ASIC Dropped Plans To Educate Financial Planners After Industry Lobbying

Getty/Jamie Squire

In what looks like a massive blow for its credibility, ASIC, according to The Australian, bowed to industry lobbying and abandoned plans to significantly upgrade the educational expectations and standards of Australia’s financial planners.

“The nation’s nine key finance industry lobby groups — including the Financial Planning Association, the Australian Bankers’ Association and the Financial Services Council — all co-signed a private letter to the Australian ­Securities & Investments Commission late last year, calling on it to suspend its detailed plans to improve education in the sector,” The Australian reports.

ASIC’s plan under consultation papers 212 and 215 was seeking to improve educational standards over five years for planners, determined by the products they were advising on.

For Tier 1 – the more complex products – advisers were to hold an advanced diploma of financial planning by January next year while they would need a “bachelor degree equivalent” by January 2019. Less complex Tier 2 products would need advisers to have a diploma of financial planning by 2019.

That seems like a fair proposition given that planners are entrusted with advising on Australia’s multi-trillion dollar pool of savings and a certain level of academic understanding of investment theory, markets, economics and statistics. An ability to understand exactly what they are selling, not just what it says on the wrapper of the prospectus or PDS, would seem best practice.

But, the group of nine, while ostensibly supporting better education standards, said that new standards should be “holistic” rather than “considering distinct elements in isolation”.

Citing consumer access and price of advice the group said:

By raising the training standards across all forms of financial product advice and across all classes of financial products, it is unclear how the industry is expected to provide innovative advisory services, including ‘scaled’ personal advice,

Not to put too fine a point on it but perhaps increased educational standards might have protected consumers from naive tax-driven investments like Timbercorp and others that have collapsed over the years. Perhaps higher educational standards are simply an intellectual hurdle that Australian superannuants and other investors might be able to expect from the advisers on their savings.

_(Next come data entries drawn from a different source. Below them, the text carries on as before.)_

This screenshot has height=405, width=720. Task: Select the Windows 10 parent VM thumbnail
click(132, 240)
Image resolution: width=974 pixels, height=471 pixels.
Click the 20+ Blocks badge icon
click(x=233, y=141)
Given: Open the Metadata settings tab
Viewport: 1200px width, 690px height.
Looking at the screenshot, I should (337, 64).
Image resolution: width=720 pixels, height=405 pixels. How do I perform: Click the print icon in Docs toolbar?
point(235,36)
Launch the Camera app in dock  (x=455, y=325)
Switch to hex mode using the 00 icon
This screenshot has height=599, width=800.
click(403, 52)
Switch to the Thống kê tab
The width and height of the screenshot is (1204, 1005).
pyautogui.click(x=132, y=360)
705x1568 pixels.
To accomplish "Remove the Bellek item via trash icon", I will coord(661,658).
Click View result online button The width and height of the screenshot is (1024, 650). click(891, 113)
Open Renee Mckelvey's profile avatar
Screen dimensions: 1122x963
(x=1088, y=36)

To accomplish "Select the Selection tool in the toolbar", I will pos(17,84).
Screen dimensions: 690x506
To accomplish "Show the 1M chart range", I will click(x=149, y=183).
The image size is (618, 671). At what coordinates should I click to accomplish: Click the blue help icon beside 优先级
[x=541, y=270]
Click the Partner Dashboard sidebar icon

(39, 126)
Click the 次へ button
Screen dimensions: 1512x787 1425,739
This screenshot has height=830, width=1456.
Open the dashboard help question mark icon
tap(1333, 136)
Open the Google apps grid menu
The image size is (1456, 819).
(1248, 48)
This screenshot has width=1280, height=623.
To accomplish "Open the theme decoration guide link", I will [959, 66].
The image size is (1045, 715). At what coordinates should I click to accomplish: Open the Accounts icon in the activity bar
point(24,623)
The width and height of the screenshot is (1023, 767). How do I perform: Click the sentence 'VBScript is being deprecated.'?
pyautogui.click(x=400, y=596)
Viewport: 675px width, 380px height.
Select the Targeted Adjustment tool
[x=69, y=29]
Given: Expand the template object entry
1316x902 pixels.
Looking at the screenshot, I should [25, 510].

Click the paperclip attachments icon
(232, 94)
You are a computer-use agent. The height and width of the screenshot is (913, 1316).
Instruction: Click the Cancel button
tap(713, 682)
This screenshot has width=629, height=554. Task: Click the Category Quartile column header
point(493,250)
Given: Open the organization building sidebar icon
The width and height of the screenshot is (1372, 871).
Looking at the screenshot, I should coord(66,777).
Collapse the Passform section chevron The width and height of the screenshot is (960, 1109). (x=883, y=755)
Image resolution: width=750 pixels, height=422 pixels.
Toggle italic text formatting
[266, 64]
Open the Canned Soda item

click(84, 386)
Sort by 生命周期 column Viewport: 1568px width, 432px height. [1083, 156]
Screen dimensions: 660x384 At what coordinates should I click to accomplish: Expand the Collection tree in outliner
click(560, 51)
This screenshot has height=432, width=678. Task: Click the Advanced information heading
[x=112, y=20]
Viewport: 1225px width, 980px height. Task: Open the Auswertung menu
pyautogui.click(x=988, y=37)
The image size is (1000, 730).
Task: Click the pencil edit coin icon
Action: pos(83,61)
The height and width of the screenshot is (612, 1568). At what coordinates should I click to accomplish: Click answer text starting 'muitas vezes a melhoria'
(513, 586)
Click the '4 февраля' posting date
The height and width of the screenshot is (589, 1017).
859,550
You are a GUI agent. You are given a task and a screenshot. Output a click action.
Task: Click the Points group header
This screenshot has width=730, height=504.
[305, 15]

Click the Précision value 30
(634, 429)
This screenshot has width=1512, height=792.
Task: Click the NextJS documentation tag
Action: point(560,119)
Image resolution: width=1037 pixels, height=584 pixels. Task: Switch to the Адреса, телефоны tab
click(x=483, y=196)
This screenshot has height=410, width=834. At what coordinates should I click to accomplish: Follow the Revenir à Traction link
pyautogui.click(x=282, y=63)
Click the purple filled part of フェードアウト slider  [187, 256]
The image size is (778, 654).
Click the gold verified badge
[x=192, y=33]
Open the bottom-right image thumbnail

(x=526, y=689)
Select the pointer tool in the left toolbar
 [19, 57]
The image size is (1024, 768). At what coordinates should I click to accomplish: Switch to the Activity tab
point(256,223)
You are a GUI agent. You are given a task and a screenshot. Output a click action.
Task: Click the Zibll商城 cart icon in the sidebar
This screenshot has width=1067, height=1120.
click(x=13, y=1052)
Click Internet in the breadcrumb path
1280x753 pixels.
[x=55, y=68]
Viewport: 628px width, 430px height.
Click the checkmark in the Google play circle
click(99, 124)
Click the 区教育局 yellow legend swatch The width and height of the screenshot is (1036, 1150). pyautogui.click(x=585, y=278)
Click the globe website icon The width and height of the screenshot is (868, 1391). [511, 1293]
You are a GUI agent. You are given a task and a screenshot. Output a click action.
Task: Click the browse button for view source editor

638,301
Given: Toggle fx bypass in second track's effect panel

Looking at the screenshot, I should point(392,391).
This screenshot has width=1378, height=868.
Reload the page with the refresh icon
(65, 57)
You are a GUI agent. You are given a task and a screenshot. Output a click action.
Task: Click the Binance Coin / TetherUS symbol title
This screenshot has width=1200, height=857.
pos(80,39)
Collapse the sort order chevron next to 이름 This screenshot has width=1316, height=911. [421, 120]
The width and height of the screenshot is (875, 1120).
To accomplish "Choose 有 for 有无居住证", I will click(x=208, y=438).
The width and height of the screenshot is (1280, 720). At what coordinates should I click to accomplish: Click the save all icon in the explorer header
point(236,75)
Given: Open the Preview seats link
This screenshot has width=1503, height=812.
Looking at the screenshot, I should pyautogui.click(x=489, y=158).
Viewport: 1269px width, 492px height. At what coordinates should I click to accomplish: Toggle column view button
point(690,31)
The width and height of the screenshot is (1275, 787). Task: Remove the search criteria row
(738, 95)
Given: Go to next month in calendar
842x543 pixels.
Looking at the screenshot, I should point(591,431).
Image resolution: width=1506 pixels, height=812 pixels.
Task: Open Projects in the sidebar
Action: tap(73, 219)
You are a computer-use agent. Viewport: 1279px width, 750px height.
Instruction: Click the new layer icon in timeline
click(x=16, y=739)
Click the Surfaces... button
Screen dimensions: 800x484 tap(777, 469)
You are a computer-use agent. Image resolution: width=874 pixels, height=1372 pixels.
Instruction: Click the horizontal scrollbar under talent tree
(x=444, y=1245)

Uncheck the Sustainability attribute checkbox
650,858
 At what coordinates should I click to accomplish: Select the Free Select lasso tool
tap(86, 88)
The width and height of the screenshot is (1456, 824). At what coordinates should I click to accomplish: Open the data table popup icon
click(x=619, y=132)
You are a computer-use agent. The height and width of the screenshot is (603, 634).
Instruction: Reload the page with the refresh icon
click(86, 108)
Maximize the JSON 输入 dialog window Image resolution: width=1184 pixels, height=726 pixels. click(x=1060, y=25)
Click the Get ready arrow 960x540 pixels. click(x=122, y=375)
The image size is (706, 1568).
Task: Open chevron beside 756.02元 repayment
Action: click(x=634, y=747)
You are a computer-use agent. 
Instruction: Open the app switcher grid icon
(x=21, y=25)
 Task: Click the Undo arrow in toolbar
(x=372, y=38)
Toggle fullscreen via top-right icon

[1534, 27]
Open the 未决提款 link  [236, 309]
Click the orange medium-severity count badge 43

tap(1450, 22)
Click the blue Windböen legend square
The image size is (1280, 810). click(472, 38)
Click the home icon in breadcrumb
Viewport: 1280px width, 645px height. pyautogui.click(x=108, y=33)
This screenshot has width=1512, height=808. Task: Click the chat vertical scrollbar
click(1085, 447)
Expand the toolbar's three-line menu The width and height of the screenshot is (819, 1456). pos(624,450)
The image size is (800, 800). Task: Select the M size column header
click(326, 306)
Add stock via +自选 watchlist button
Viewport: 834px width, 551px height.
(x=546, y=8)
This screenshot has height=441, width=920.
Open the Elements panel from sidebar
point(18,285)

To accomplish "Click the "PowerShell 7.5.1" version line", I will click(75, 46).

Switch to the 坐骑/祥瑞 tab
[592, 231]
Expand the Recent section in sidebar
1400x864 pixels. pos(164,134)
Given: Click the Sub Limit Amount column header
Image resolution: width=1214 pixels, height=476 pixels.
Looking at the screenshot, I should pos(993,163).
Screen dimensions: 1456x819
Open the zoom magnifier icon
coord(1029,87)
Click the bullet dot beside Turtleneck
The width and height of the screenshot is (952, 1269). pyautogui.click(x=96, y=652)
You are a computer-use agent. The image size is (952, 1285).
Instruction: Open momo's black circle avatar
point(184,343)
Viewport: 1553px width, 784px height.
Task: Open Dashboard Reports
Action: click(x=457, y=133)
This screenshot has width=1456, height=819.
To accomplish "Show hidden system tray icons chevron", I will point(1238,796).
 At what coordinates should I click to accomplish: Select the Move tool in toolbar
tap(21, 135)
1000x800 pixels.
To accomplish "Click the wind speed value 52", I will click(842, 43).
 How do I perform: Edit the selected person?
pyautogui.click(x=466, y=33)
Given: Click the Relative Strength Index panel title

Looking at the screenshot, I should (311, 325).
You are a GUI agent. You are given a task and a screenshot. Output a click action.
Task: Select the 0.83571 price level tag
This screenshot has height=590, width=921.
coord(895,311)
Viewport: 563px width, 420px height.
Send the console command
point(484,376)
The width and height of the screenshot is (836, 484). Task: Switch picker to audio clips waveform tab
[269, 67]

At a time when ASIC is crowing about their chase for interest rate “riggers” and wants to send these criminals to jail, this news that they went soft on financial planners – the advisers of Australia’s savings pool – is an own goal for Australia’s corporate regulator.

The complexity of economies, markets, demographics and statistics is little different to the law or accounting and tax rules.

Would you see a lawyer or an accountant without a degree? I wouldn’t.